Clock watching on the canal
This newsletter was originally published on Patreon on 5 July 2021
A weekend away at my in-laws meant a rare chance for me to run on a flat route. I’ve run along the Great Western Canal from its start in Tiverton, Devon, many times, but never right to the other end. OK, it’s only 11 miles long, but it felt somehow symbolic of my recent efforts to increase my distance, that I should be able to manage to run the entire thing - there and back, of course.
Jo Pavey once told me she did lots her of training runs along this same stretch of canal before the 2012 London Olympics - where she finished seventh in both the 5,000m and 10,000m. If it is good enough for Jo, it’s good enough for me.
The weather forecast was for rainstorms, which helped reduce the number of family outings taking place on the towpath, which is narrow and can get a little perilous when it’s full of waddling toddlers and slow-reacting grandparents. In the end, the rain held off most of the way, and when it did come it was a welcome relief on a hot, muggy day.
I started off easy and tried to slip into a pace I thought I could manage all day, a cadence that felt like I was just tripping along without any real effort, without pushing in any way. But of course, my old friend Garmin came along for the ride, and I started noticing that I was hovering around 8 min/mile pace. “OK, that’s good, let’s try to keep it about there,” my rational, sensible self decided. My other self, however, the part that thinks I’m secretly a Kenyan runner underneath, still waiting to burst out and fulfill all that potential I had as a 14-year-old when I cruised to victory in the Northampton cross-country, started egging me on. “Push it a bit, go on, you’re no slouch. You can handle it.”

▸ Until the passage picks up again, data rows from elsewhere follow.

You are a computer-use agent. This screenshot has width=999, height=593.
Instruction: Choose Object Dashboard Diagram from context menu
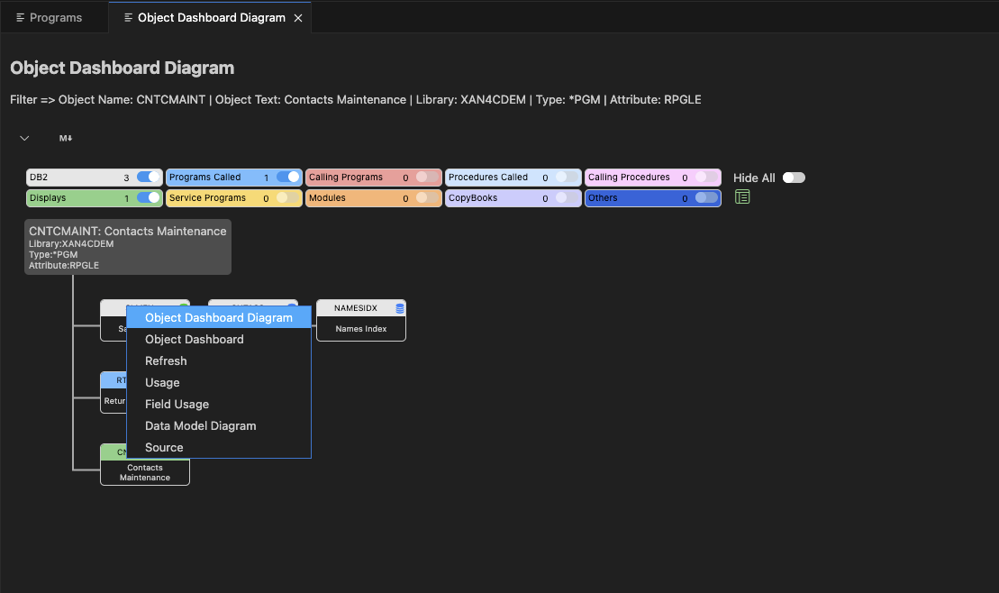[x=219, y=317]
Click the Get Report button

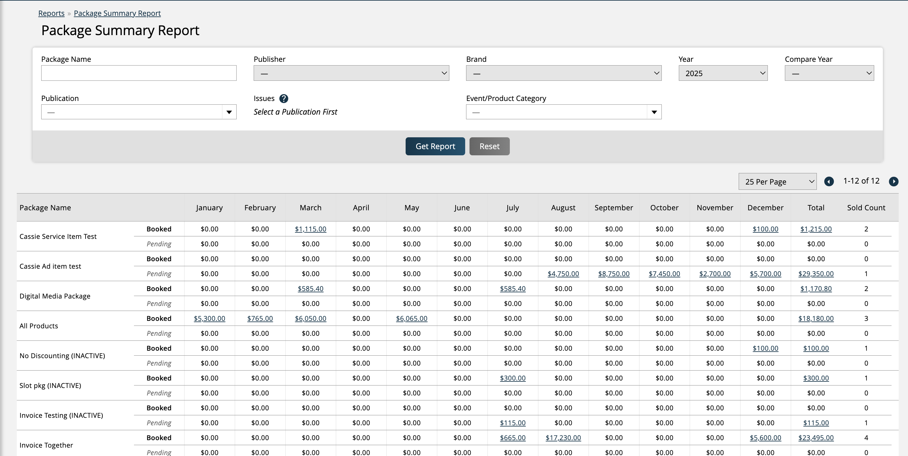click(435, 146)
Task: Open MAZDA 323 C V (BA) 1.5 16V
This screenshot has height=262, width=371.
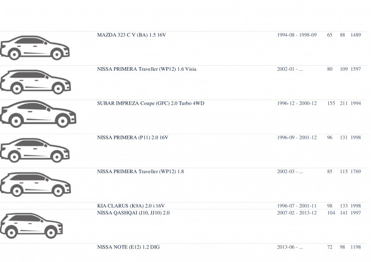Action: click(x=131, y=35)
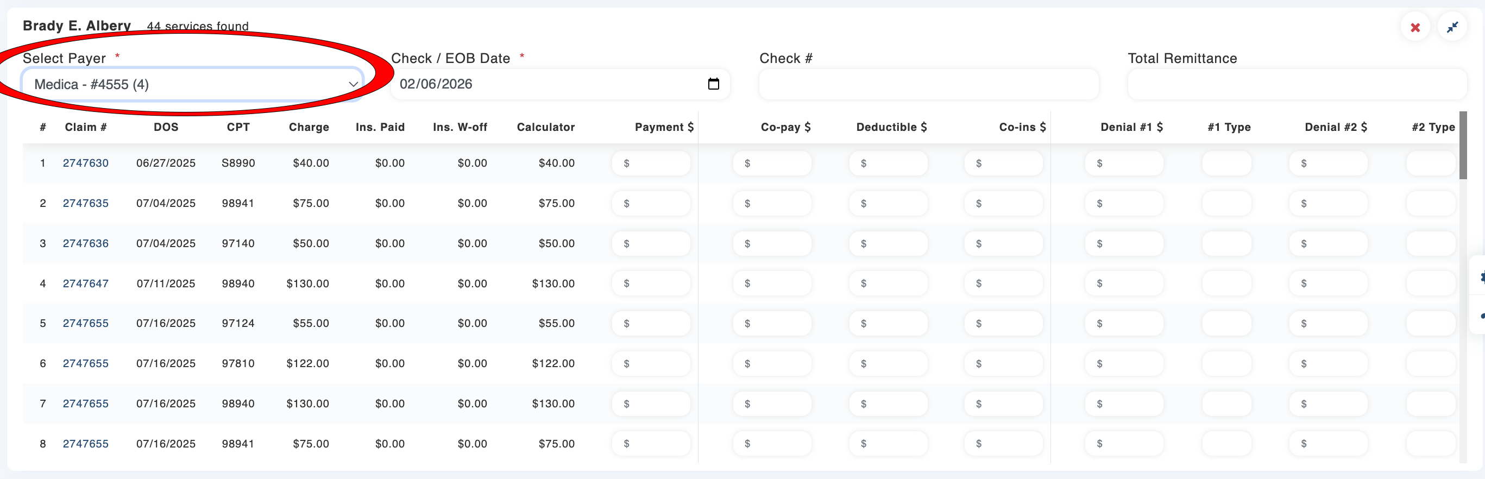
Task: Click Co-pay $ input for CPT 97140
Action: tap(772, 244)
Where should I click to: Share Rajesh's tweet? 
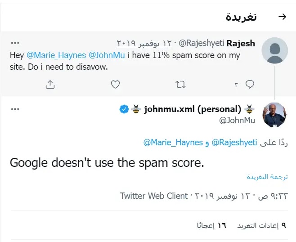50,84
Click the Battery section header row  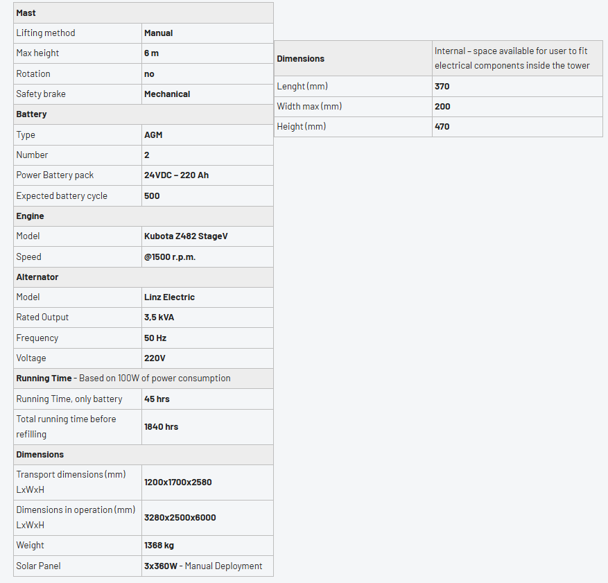[x=32, y=114]
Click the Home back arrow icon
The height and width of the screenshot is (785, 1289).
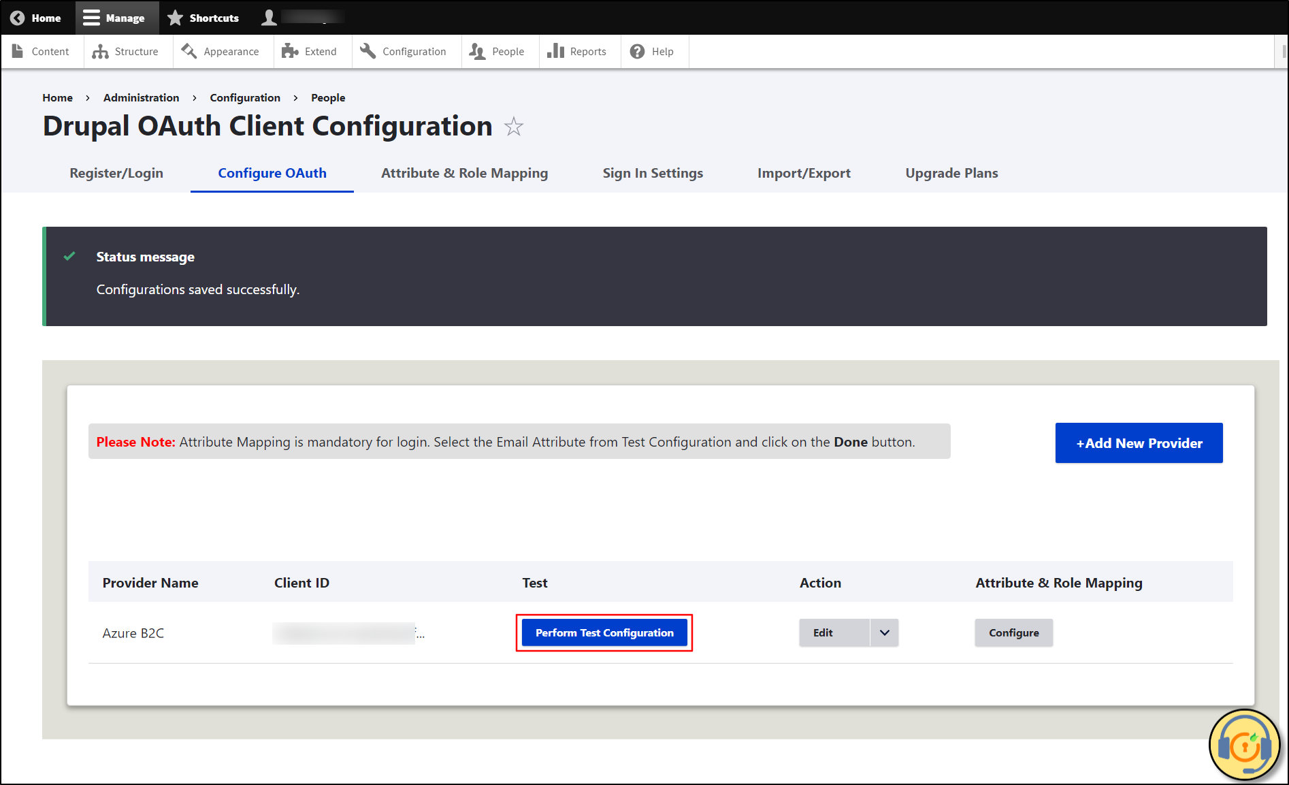click(x=18, y=18)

I was soon clicking through the miles at 7.20 min/mile pace. It felt good to run a bit quicker. Like I was edging back towards those post-Kenya and Japan days when I ran all my PBs and felt like a serious club runner with one eye the sub-elite start at the London marathon.
I tried to get into the mindset required of the Self-Trancendence 3100, where running will have no end, but will just go on and on. I tried to focus on the enjoyment of the movement, appreciating the fact that I could run like this. One day, I thought, I’ll be one of those older folk on the path, looking at the runner going by and thinking back fondly to the days when I could do that. Well, these are those days now, so I should fully embrace them, and feel grateful, now, in the moment.
For a while it felt great, these positive thoughts bringing a smile to my face. I started to appreciate the trees, the tropical-like green water of the canal, the warm breeze, the flecks of rain on my face. That too, that enjoyment and appreciation of my surroundings, helped me to cruise along happily.
But it’s like being on a tightrope, holding such positivity in your mind while you’re running hard. The negative thoughts are only a slight tilt away. “Oh god, how much further? My legs are starting to ache already. Not even halfway yet. Boy, it’s hot. How am I going to handle 52 days of running, I’m done already and I haven’t even been running for two hours.”
I tilt back to centre, breathing in through my nose, enjoying the satisfying sound of my feet on the smooth gravel track, my cadence still high. “What a joy to be out running, through such sun-dappled countryside, barely a soul around.” I try stilling my mind as though I’m meditating, holding myself in the moment, listening to my breath.
That is, until my Garmin decides to get involved again. I look at it and it says I’m running 18 min/mile pace. Wait, that’s not true. I keep running. Now it says 14 min/mile. It must have lost me for a moment. Will it find me again and readjust? My average pace has dropped as a result. That annoys me. All that effort to hold and average 7.40 pace, and my watch is now telling me I’m averaging 7.57. (Yes, I’m getting fixated with the details!) Well, that’s a lie.
I start to get annoyed with my watch. Breathe, I tell myself. You’re still running the same pace, the same distance, regardless of what Mr Garmin here says. Just ignore him. But part of me, that part that is always crunching numbers and doing sums and planning what to call each run on Strava, can’t let it go. Now it’s all going to be wrong. Idiot watch!
And so it goes. I meet a friend with a mile to go, just when my legs really are starting to ache, and he runs with me, back the way he came, and helps me bring it home relatively comfortably in the end. Twenty-two miles in just under three hours. On a hot day. That’s a decent workout.
It’s wonderful to stop, as always. I think about all those times I’ll get to stop in the 3100 race. So many moments of bliss. I imagine that my personal aid station, which I’ll pass every half a mile, will call out to me on every lap, beckoning me in with its place to stop, to sit, to eat and drink. Though of course, the joy will be tempered by the fact that I’ll always be moments away from starting again. Until the final stop. The stop to end all stops.
Will that be the joy to end all joys, I wonder?